For one new label and using domain-specific texts:
- Created and reviewed 625 annotations from about 17k patterns (generated from some publicly available data) and about 17k texts. This exhausted the matched patterns so now we're on to unmatched.
- Decided to treat self by checking out the training curve, and glad I did: using those 625 examples and the en_vectors_web_lg starter model, we're at 89.24 accuracy (F Score?) and set to improve with further annotations. This is astounding.
Reflections:
- Really happy we went with manual annotation-- I reasoned that even if we didn't end up with a useful model, we'd at least have a source of truth for the current set of texts. But it looks like we will end up with a model.
- The accuracy score is so high as to be both astounding and to make me a bit skeptical, so I'll be doing some digging. Certainly, we'll be sanity-checking this model against additional examples, and I'm looking forward to seeing how further manual non-pattern-matched annotations affect the accuracy.
- I'm not convinced that I have a source of text that'd be worth pretraining against, nor do I have the ready GPU access to do some quick tests. So my instinct is to hold off on that and continue annotation.
Some new questions:
- Related to GloVe vectors, is en_vectors_web_lg derived from the 840B Common Crawl token set here?

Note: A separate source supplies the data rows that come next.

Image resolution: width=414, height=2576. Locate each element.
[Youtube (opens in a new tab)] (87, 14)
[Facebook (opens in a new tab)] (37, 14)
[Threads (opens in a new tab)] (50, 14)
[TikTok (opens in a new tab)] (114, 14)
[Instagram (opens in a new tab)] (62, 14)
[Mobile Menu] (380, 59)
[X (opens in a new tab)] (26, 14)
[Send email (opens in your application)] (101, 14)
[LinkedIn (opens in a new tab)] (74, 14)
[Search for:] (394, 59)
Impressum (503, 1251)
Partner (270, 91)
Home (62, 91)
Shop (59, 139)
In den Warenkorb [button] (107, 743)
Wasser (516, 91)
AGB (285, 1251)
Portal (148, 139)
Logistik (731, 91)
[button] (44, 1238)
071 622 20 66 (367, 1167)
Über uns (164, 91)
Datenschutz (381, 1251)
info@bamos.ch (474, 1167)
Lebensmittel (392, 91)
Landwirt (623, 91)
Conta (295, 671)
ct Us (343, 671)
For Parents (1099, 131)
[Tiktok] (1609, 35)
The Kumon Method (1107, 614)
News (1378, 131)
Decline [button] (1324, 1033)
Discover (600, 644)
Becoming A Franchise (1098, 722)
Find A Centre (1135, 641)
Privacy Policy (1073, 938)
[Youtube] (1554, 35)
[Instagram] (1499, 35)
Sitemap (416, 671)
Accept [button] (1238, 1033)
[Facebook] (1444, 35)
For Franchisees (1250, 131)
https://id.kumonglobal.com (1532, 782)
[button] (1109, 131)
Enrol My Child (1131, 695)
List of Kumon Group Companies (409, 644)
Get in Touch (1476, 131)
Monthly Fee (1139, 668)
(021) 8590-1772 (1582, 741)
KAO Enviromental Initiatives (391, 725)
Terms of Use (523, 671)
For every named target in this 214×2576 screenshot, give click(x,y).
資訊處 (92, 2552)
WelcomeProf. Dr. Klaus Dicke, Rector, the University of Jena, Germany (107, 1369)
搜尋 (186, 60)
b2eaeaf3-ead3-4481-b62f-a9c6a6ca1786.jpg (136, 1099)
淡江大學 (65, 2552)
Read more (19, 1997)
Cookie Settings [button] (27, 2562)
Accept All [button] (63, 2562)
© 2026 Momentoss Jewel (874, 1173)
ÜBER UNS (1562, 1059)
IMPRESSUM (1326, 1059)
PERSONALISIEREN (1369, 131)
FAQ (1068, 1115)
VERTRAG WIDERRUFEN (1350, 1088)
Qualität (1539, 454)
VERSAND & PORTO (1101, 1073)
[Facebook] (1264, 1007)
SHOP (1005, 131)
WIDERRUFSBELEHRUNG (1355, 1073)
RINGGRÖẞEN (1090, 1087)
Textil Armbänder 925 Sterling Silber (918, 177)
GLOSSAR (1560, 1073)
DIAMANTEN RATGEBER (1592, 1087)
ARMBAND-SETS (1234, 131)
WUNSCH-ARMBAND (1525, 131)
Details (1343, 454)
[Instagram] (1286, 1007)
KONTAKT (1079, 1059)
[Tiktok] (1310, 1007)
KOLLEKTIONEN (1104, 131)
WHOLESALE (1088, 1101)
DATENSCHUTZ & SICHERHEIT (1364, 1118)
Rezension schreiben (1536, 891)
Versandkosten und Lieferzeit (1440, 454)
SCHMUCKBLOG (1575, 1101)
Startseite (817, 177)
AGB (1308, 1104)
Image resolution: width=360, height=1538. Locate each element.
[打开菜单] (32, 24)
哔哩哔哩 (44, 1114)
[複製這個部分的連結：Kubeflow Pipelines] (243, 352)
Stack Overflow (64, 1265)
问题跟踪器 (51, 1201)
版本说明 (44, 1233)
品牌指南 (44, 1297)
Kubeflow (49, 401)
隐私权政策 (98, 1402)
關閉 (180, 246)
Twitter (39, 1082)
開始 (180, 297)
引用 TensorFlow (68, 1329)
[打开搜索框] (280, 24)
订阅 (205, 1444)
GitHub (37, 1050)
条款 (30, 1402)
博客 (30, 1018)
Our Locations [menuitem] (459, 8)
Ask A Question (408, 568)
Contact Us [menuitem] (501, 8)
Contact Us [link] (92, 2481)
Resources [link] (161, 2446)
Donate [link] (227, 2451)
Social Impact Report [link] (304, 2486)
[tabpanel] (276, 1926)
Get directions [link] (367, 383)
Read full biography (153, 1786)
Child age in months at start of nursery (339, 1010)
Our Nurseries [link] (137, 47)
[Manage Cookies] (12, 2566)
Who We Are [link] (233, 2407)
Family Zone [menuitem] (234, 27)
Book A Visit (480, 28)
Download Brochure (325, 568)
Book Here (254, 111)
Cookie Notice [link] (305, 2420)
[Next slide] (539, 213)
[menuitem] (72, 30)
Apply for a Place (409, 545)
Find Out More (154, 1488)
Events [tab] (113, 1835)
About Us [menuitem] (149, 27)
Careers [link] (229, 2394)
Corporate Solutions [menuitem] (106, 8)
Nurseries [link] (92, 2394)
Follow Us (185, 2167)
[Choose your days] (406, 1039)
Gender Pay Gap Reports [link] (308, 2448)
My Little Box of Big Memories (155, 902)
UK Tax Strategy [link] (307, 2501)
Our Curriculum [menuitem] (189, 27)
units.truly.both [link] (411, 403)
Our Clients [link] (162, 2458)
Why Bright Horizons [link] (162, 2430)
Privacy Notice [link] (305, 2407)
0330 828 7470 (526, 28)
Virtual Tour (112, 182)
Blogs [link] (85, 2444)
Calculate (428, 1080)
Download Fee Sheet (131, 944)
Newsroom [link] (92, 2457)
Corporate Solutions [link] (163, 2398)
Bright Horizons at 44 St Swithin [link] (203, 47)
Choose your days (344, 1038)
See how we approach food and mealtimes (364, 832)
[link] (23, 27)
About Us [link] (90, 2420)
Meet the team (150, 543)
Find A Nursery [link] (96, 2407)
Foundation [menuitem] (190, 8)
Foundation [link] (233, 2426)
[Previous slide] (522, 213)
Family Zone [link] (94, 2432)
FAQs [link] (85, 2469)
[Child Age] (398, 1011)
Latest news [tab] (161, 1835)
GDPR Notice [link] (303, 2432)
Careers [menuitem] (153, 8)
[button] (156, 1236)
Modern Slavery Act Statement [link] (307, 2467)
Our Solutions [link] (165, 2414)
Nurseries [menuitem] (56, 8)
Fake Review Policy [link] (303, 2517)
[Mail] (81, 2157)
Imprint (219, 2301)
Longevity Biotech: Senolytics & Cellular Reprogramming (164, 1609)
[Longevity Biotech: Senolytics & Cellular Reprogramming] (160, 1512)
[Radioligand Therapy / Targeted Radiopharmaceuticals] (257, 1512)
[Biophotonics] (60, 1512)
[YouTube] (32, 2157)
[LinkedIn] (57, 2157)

I couldn't tell for sure from the SpaCy docs or repo.
- I've had some success using the xx_wiki_ent_sm model for NER in the past and think wiki vectors might work better for my use case. If one wanted to train against a different GloVe download such as the wiki vectors, should one still use this script for conversion and then drop in the path to the output at the command line? (h/t and thanks @justindujardin). I am happy to test it out but am just curious as to whether SpaCy internals/io for vectors have shifted in the meantime, off the top of your head.
- I found a comment on this forum a helpful way to think about ner.teach: it's a great annotator-helper. With that in mind, might we use ner.teach with a model based on the matched patterns to annotate the texts that didn't have matching patterns, or best to soldier on with ner.manual? As I said earlier, my instinct is to stick with what's working and get to some ground truth for use down the line, but interested in your take.
Consider this validation for your encouragement here and elsewhere that ner.manual is a great place to start when you have a new label, and hats off to the s2v blog post for lighting the way!
Thanks very much for all you and the team do, and Happy New Year.